“No” is a full sentence
- Global, South Africa
- Company disposal, Entrepreneurship, Management, Shareholder exit, Systems, Value creation
- May 29, 2020
Many make the mistake of thinking that strategy is an esoteric concept, found only in presentations and the agenda of “yet another meeting”.
We can hardly blame them for feeling this way.
The thought of a “strategy offsite” conjures up images of questionable coffee and impractical hotel venues with diet-ruining lunches. The day only gets worse, offering the prospect of a forced dinner with your colleagues instead of your family, all while pretending that “this year, it will be different”.
This isn’t a failure of strategy as a concept, but rather the result of strategy being poorly conceived.
Lift your head
If you think that strategy should only be discussed once a year in a cramped conference venue, then you’ve missed the point.
Your strategy is the aggregate of the tactical moves you make as an organization every day. Like a school of fish swimming together, the actions of many create the direction of the whole.
The modern economy and the blessing (curse?) of constant connectivity means that industries are more competitive than ever before.
When your working life feels like you’re stuck in a washing machine, being thrown around inside with little chance of escape until the weekend (if you’re lucky), it becomes incredibly difficult to lift your head. Too much time is spent asking “how” instead of “why”.
What sets top executives and companies apart?
Top entrepreneurs and executives free themselves up to ask the right questions.
Systems are built to create efficiencies. Managers are hired and empowered to make decisions. Clients are actively managed and unprofitable work is turned away.
The alternative, which will be painfully familiar to many, is a company where strategic people are caught up in operational issues. Instead of doing corporate development, they are managing crises. Managers either aren’t competent or empowered to deal with the issues. Systems are inadequate.
Stephen Covey explores this concept in “The 7 Habits of Highly Effective People” with his Urgent Important Matrix. Leaders should focus on important work that isn’t urgent, but instead they get sucked in on urgent problems (not all of which are important).
This pain is normal. It’s a growing pain. For some though, it’s a forever pain. If you hope to one day sell the company as a legacy business capable of flourishing without you, you need to build it in a way that makes you redundant.

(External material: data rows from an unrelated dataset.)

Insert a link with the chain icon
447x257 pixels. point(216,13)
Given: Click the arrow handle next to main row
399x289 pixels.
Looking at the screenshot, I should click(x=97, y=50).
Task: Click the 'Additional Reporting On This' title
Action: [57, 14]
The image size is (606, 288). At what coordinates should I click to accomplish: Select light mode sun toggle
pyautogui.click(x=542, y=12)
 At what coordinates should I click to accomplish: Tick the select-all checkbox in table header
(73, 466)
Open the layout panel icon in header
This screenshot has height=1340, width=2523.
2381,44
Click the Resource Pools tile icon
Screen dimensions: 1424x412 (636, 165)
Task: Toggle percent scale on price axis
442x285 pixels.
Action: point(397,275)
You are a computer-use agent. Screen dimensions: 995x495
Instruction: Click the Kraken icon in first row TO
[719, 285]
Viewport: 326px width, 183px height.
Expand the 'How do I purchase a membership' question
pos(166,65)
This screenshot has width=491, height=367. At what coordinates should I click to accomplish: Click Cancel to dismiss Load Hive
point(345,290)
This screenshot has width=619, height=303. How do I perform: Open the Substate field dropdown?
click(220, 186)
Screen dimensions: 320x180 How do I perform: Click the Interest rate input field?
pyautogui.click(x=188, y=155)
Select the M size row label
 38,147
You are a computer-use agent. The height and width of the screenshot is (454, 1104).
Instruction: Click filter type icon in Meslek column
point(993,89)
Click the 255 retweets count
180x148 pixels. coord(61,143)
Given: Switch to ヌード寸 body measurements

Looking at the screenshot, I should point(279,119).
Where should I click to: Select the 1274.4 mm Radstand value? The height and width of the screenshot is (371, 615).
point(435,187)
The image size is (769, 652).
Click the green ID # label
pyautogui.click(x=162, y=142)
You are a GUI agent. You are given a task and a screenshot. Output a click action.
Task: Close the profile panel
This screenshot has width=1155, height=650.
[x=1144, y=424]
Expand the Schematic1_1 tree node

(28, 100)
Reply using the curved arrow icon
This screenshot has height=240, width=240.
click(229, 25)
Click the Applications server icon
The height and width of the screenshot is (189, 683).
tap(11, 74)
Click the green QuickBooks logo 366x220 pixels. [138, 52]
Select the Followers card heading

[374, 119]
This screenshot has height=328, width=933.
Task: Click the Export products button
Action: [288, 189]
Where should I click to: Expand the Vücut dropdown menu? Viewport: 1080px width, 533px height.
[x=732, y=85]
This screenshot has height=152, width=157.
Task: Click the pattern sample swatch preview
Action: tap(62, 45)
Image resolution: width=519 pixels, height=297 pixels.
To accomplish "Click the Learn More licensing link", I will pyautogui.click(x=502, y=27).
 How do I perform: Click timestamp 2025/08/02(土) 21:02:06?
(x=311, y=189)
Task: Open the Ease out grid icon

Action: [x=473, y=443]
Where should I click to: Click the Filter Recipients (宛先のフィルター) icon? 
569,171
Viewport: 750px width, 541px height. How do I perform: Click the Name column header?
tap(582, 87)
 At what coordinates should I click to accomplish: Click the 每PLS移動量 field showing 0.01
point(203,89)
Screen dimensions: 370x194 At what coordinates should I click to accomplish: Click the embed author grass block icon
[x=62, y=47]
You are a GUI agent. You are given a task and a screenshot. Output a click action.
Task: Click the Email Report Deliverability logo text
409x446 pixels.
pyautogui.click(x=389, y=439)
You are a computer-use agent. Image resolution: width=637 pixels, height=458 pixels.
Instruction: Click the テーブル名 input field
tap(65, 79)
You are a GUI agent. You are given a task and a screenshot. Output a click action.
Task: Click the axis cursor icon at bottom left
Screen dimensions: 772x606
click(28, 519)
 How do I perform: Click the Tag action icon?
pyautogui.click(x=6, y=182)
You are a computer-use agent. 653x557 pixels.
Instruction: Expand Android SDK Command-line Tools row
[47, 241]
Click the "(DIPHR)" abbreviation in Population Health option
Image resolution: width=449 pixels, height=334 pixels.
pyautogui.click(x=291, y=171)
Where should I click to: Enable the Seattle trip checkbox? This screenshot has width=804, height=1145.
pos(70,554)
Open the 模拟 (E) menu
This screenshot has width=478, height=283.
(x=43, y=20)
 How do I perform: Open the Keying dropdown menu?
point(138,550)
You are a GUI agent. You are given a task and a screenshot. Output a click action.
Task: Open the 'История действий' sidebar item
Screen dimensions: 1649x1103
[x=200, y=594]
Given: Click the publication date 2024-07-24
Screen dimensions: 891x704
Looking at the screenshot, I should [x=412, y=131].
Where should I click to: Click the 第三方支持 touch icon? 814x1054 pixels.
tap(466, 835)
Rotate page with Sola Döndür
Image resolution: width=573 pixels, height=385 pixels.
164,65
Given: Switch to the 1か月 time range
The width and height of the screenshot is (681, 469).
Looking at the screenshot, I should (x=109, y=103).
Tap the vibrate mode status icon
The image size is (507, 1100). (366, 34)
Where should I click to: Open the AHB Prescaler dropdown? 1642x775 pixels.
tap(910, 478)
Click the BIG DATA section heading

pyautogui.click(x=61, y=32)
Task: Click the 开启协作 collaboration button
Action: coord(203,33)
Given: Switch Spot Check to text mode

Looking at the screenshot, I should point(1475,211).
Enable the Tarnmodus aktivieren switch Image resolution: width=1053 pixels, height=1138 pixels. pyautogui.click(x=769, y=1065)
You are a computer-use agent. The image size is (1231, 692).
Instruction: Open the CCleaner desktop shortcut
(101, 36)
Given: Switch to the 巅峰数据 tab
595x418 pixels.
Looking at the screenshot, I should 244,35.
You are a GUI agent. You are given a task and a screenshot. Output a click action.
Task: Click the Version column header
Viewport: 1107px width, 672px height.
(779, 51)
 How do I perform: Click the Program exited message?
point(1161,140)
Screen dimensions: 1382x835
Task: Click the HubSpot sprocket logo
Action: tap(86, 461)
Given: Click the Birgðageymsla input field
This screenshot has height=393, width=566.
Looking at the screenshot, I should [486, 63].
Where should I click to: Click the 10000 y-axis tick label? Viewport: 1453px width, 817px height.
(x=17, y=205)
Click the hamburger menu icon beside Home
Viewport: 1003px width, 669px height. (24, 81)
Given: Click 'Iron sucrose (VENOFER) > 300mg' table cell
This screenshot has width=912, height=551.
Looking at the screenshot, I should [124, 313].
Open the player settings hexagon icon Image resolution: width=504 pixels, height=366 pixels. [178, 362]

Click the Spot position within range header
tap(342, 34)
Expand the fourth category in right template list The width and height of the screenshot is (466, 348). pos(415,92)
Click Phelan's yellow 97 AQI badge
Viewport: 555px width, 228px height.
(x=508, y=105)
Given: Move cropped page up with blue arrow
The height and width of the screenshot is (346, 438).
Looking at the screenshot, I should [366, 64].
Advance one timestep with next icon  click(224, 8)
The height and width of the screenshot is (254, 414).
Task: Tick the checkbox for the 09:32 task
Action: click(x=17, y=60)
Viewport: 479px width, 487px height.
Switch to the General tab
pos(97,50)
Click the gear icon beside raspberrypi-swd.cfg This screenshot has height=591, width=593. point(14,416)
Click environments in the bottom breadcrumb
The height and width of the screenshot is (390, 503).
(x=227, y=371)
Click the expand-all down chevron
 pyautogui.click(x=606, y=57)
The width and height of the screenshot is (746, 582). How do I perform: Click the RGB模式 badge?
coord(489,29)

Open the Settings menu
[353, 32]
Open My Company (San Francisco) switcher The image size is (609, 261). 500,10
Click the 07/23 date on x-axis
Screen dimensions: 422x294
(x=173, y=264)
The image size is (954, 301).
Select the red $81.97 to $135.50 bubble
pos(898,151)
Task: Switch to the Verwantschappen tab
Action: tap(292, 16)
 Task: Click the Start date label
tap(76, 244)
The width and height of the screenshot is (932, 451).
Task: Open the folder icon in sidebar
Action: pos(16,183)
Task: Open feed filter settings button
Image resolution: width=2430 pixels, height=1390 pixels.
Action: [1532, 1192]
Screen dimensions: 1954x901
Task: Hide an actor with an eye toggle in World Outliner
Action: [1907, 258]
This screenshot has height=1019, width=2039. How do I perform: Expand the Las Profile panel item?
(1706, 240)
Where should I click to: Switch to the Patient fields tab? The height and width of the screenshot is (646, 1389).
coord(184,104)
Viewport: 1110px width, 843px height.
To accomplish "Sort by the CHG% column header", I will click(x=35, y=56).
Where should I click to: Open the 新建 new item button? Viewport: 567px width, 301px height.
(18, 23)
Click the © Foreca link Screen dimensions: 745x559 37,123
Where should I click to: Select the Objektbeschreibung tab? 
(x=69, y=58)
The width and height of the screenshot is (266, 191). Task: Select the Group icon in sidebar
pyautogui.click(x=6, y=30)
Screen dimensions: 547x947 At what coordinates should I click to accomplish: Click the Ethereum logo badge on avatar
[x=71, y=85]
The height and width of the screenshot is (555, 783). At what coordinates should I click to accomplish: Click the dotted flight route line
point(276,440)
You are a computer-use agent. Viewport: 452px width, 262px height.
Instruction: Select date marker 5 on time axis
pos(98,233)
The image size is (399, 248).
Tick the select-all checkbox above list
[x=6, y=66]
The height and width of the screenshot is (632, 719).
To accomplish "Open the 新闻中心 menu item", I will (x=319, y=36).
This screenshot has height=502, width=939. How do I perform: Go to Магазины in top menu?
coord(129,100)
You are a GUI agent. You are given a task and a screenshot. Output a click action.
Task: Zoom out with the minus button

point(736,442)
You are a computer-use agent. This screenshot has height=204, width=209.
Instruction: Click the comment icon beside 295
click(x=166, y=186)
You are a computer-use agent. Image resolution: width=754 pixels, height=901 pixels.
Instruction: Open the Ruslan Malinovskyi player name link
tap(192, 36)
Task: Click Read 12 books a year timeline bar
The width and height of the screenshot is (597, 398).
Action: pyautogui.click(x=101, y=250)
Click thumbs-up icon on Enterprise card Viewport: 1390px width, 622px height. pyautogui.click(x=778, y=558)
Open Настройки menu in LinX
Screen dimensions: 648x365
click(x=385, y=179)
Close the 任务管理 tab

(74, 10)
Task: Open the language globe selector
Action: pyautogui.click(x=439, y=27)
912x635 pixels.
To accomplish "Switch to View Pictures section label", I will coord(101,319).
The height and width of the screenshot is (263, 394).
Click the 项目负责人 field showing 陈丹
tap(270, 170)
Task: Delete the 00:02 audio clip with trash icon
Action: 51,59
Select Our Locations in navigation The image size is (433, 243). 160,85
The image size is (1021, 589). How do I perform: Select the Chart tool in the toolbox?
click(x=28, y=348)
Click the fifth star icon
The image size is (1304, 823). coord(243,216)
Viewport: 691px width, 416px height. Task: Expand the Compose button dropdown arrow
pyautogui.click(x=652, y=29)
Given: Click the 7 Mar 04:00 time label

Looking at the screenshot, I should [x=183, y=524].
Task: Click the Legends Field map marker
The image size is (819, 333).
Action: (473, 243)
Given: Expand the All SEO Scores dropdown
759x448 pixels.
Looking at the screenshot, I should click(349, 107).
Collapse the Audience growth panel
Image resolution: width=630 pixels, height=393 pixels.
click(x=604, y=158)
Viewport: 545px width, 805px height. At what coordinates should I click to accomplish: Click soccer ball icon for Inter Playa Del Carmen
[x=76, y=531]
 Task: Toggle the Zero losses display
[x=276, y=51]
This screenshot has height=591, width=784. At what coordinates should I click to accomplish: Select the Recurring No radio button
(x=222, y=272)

It takes incredible discipline, but the rewards are worth it.
The path to redundancy is paved with saying “no”
I once had a manager who taught me that “no” is a full sentence. It doesn’t always need to be justified. Saying “no” is part of building respect and trust.
Conversely, saying “yes” to everything is a slippery slope.
Firstly, just because something increases your revenue doesn’t mean you should take it on. Companies need profits, not just revenues.
Your business systems need to allow you to measure your profitability properly. Without a clear view of client or product profitability, you can’t prioritise your time and become redundant.
Secondly, if you take on too many strategic projects at once, you risk making simultaneous mistakes.
Investors value focus and clarity, not broad promises and vagaries. It’s better to deliver on a concise pipeline of strategic projects than to miss targets across a wide range of initiatives.
Empower yourself to say “no”
Each time you say “no”, especially in the beginning, it’s going to feel like a kick in the gut. You didn’t make it this far in life by walking away from things, right?
Making these decisions is easier with proper data and structured thinking. If you can clearly see why no is the right answer, you sleep easier at night. The toughest decisions are those clouded in uncertainty. Strategy is an art, not a science.
To free up your time, you need the right people in the right seats and they need to feel empowered to make decisions. You need to develop them and trust them. They will become more marketable as they grow, but with the right environment around them, they will want to stay.
In every decision you make, consider whether the path you are taking is improving or weakening your prospects of eventual redundancy.
Companies sell on a multiple of annual revenue or earnings, so building the business properly and one day selling it is the right way to extract the full economic value of your efforts.
The alternative is to stay stuck in the washing machine, never asking “why” or saying “no” to anything.